**Description of the task:**
Print, exactly as written, the line in the entries below that contains "The image size is (1568, 548)." and every line after it up to and including the last. Omit pictures.
*** Opening The data ***
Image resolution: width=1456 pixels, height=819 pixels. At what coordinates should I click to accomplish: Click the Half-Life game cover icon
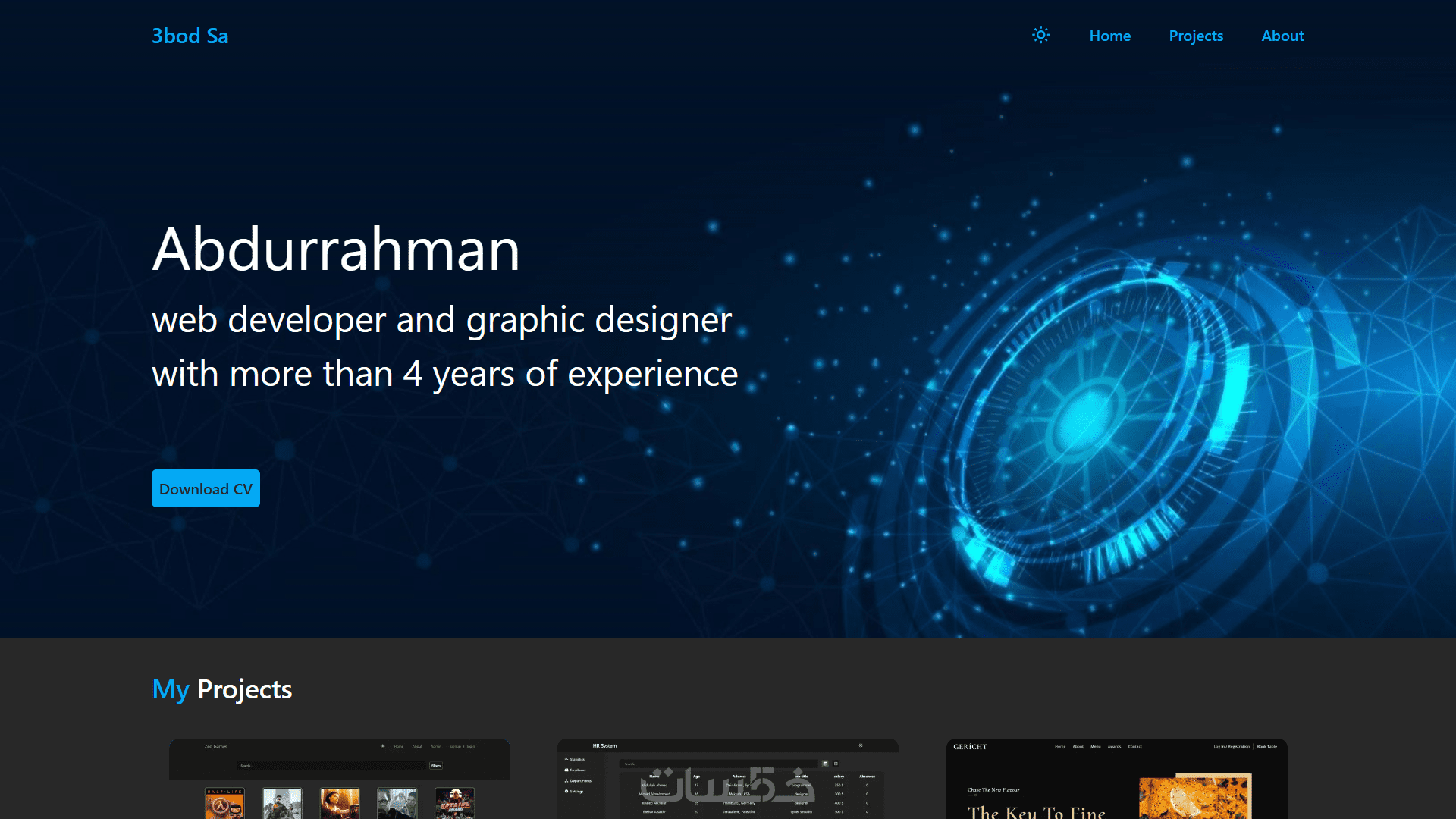(x=224, y=803)
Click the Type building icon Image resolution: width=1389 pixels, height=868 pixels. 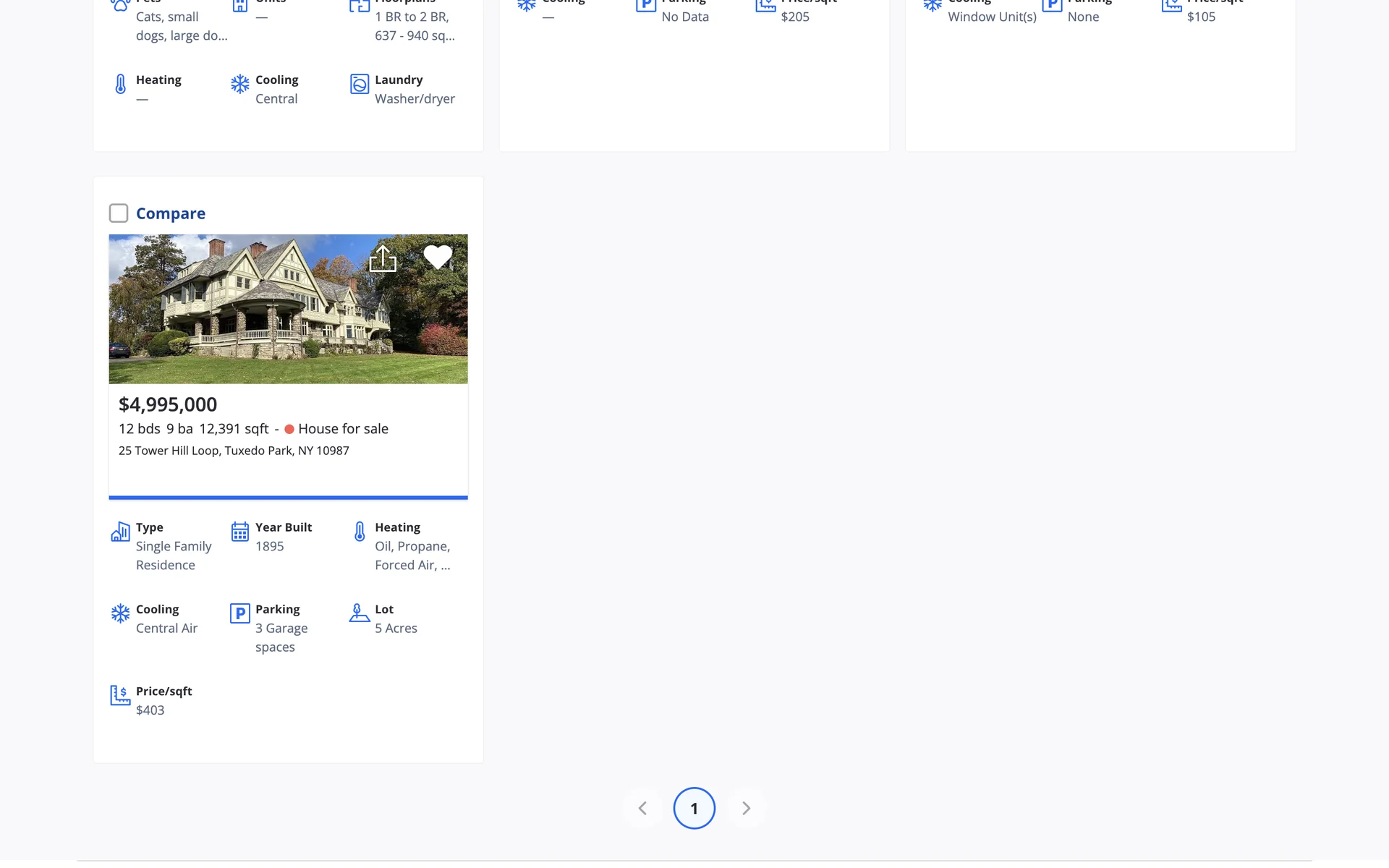pos(120,532)
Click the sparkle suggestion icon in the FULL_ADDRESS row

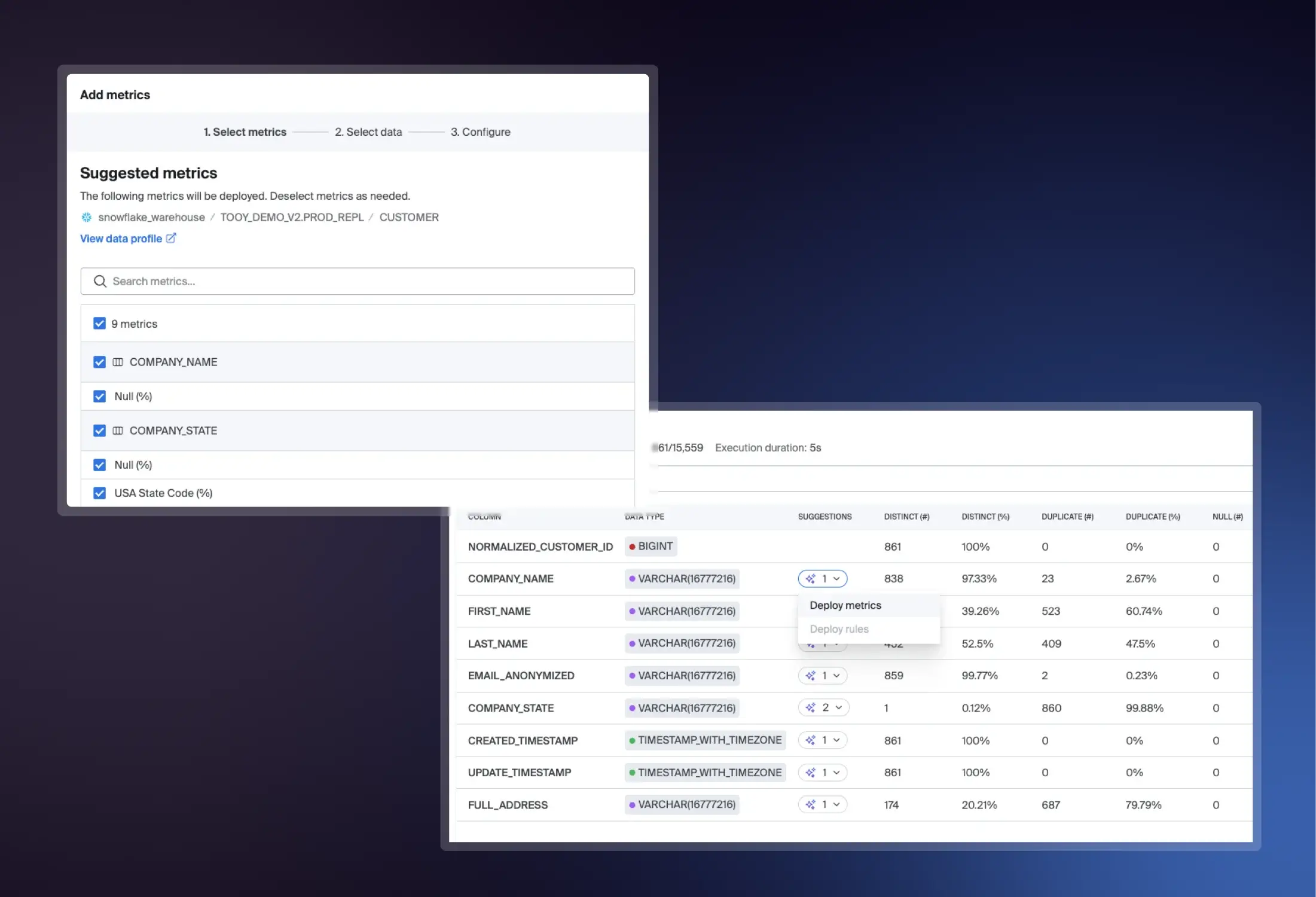(x=810, y=805)
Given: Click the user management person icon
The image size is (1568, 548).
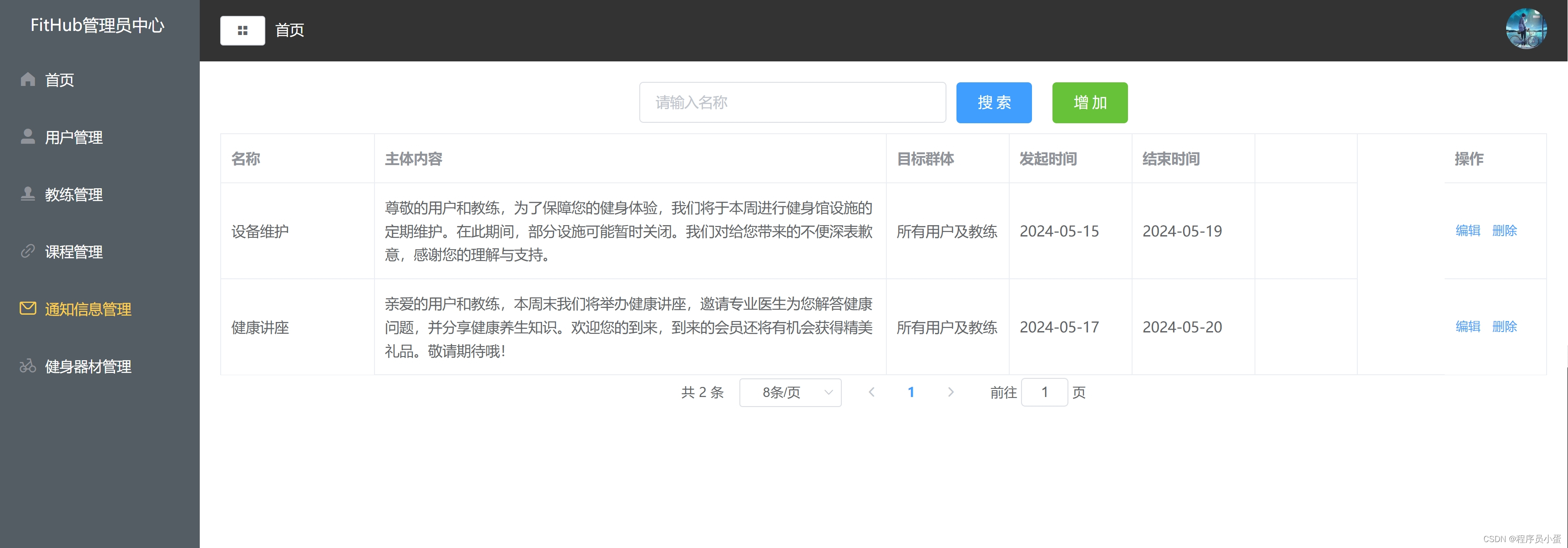Looking at the screenshot, I should [x=28, y=137].
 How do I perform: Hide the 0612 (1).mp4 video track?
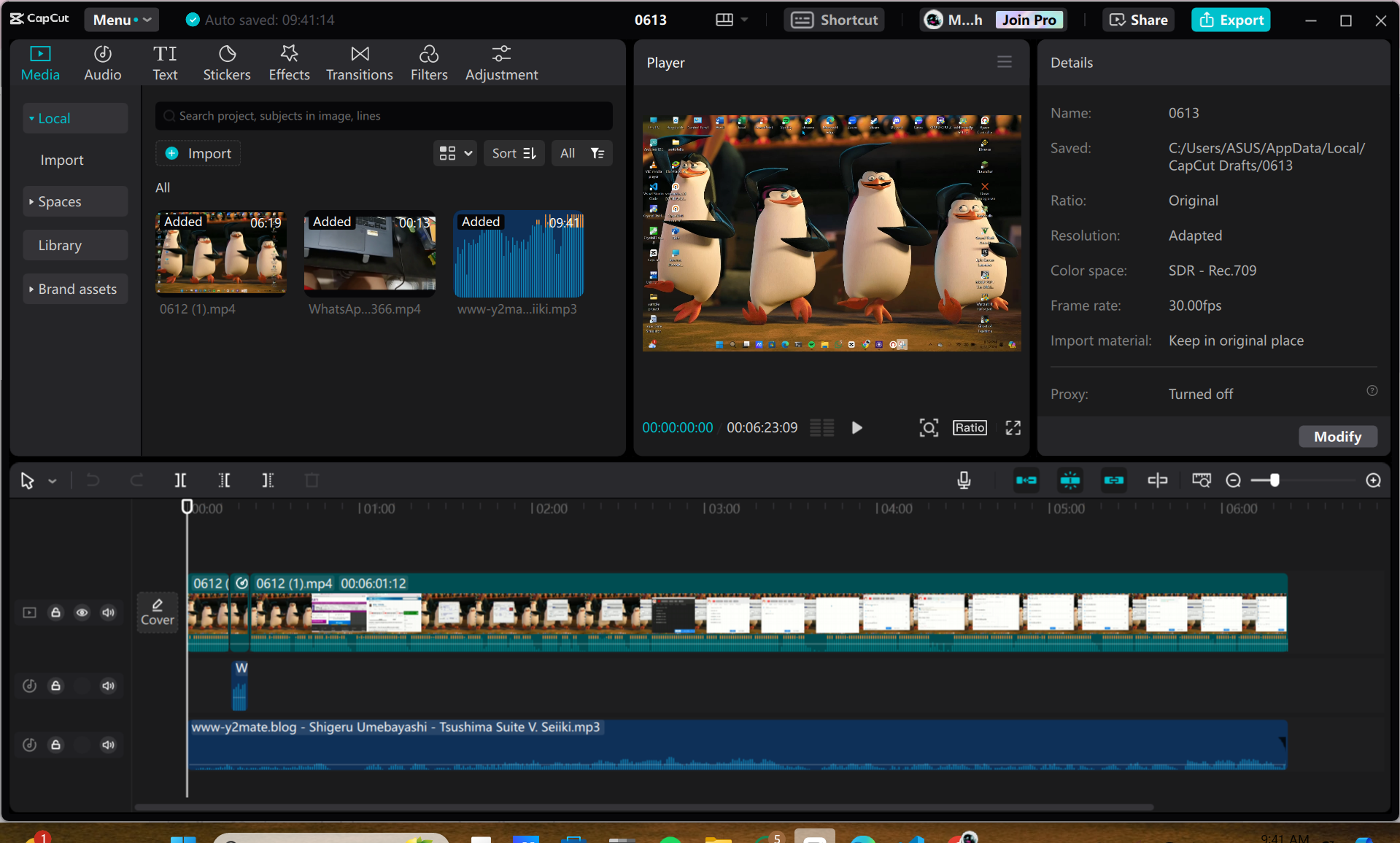coord(82,613)
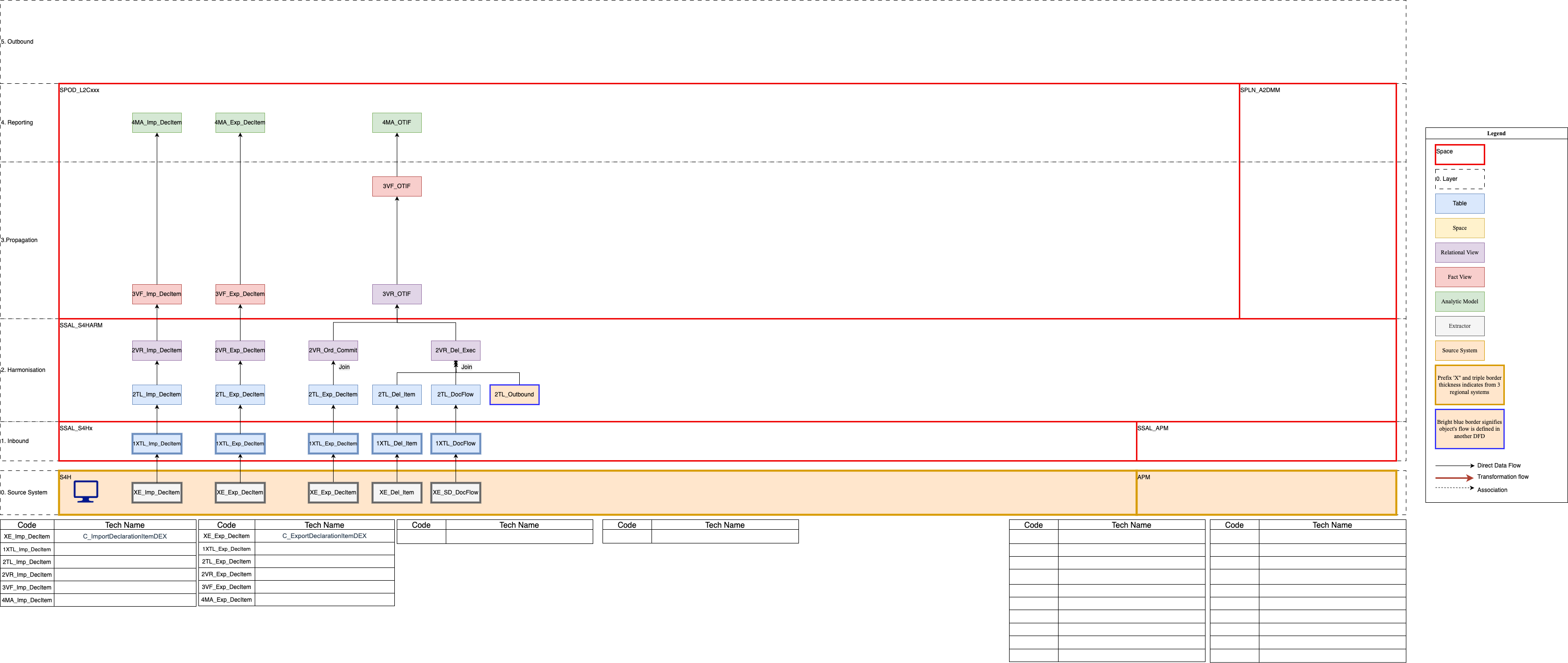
*** Closing The data ***
**Answer:**
The image size is (1568, 548).
Looking at the screenshot, I should [x=28, y=137].
 How do I perform: Hide the 0612 (1).mp4 video track?
coord(82,613)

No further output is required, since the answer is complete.